*** Begin section ***

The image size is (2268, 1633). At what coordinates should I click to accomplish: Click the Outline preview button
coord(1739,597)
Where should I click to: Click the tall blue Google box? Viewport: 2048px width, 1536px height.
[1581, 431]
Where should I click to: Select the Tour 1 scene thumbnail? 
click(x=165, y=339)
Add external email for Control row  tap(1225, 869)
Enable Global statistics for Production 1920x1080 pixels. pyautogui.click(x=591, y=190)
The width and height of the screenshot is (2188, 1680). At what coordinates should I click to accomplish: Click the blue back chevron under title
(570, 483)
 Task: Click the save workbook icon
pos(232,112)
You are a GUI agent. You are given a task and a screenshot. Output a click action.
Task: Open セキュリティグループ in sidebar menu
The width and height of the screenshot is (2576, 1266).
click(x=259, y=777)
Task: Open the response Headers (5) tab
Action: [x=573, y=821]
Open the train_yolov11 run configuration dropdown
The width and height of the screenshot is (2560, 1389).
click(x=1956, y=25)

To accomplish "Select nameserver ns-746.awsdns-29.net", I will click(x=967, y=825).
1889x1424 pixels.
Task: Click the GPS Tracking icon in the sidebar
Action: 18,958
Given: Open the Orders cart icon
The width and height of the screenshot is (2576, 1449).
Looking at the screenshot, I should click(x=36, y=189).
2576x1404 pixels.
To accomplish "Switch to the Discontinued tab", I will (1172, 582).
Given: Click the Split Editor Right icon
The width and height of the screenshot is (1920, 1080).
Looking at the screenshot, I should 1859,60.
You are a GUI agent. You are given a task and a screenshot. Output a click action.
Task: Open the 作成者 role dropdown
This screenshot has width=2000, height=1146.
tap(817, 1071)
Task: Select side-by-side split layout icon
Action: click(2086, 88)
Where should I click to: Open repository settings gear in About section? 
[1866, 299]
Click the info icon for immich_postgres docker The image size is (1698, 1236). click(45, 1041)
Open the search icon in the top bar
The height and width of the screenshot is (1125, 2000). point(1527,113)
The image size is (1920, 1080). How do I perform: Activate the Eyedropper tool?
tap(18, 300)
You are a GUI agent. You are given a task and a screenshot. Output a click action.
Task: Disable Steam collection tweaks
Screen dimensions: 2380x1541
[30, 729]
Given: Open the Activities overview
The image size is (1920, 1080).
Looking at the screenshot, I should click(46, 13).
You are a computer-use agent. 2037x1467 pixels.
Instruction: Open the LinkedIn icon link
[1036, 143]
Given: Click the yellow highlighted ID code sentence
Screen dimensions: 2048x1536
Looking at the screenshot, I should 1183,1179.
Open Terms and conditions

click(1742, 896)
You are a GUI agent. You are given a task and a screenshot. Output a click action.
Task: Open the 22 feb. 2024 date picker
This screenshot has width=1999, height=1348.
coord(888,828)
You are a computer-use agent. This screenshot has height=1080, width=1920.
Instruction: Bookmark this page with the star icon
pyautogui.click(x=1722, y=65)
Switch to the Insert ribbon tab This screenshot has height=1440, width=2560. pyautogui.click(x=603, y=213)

*** End section ***

Problem requirements: Output all of the data again, exactly.

The completed task:
The image size is (2268, 1633). At what coordinates should I click to accomplish: Click the Outline preview button
coord(1739,597)
Where should I click to: Click the tall blue Google box? Viewport: 2048px width, 1536px height.
[1581, 431]
Where should I click to: Select the Tour 1 scene thumbnail? 
click(x=165, y=339)
Add external email for Control row  tap(1225, 869)
Enable Global statistics for Production 1920x1080 pixels. pyautogui.click(x=591, y=190)
The width and height of the screenshot is (2188, 1680). At what coordinates should I click to accomplish: Click the blue back chevron under title
(570, 483)
 Task: Click the save workbook icon
pos(232,112)
You are a GUI agent. You are given a task and a screenshot. Output a click action.
Task: Open セキュリティグループ in sidebar menu
The width and height of the screenshot is (2576, 1266).
click(x=259, y=777)
Task: Open the response Headers (5) tab
Action: [x=573, y=821]
Open the train_yolov11 run configuration dropdown
The width and height of the screenshot is (2560, 1389).
click(x=1956, y=25)

To accomplish "Select nameserver ns-746.awsdns-29.net", I will click(x=967, y=825).
1889x1424 pixels.
Task: Click the GPS Tracking icon in the sidebar
Action: 18,958
Given: Open the Orders cart icon
The width and height of the screenshot is (2576, 1449).
Looking at the screenshot, I should click(x=36, y=189).
2576x1404 pixels.
To accomplish "Switch to the Discontinued tab", I will (1172, 582).
Given: Click the Split Editor Right icon
The width and height of the screenshot is (1920, 1080).
Looking at the screenshot, I should 1859,60.
You are a GUI agent. You are given a task and a screenshot. Output a click action.
Task: Open the 作成者 role dropdown
This screenshot has width=2000, height=1146.
tap(817, 1071)
Task: Select side-by-side split layout icon
Action: click(2086, 88)
Where should I click to: Open repository settings gear in About section? 
[1866, 299]
Click the info icon for immich_postgres docker The image size is (1698, 1236). click(45, 1041)
Open the search icon in the top bar
The height and width of the screenshot is (1125, 2000). point(1527,113)
The image size is (1920, 1080). How do I perform: Activate the Eyedropper tool?
tap(18, 300)
You are a GUI agent. You are given a task and a screenshot. Output a click action.
Task: Disable Steam collection tweaks
Screen dimensions: 2380x1541
[30, 729]
Given: Open the Activities overview
The image size is (1920, 1080).
Looking at the screenshot, I should click(46, 13).
You are a computer-use agent. 2037x1467 pixels.
Instruction: Open the LinkedIn icon link
[1036, 143]
Given: Click the yellow highlighted ID code sentence
Screen dimensions: 2048x1536
Looking at the screenshot, I should 1183,1179.
Open Terms and conditions

click(1742, 896)
You are a GUI agent. You are given a task and a screenshot. Output a click action.
Task: Open the 22 feb. 2024 date picker
This screenshot has width=1999, height=1348.
coord(888,828)
You are a computer-use agent. This screenshot has height=1080, width=1920.
Instruction: Bookmark this page with the star icon
pyautogui.click(x=1722, y=65)
Switch to the Insert ribbon tab This screenshot has height=1440, width=2560. pyautogui.click(x=603, y=213)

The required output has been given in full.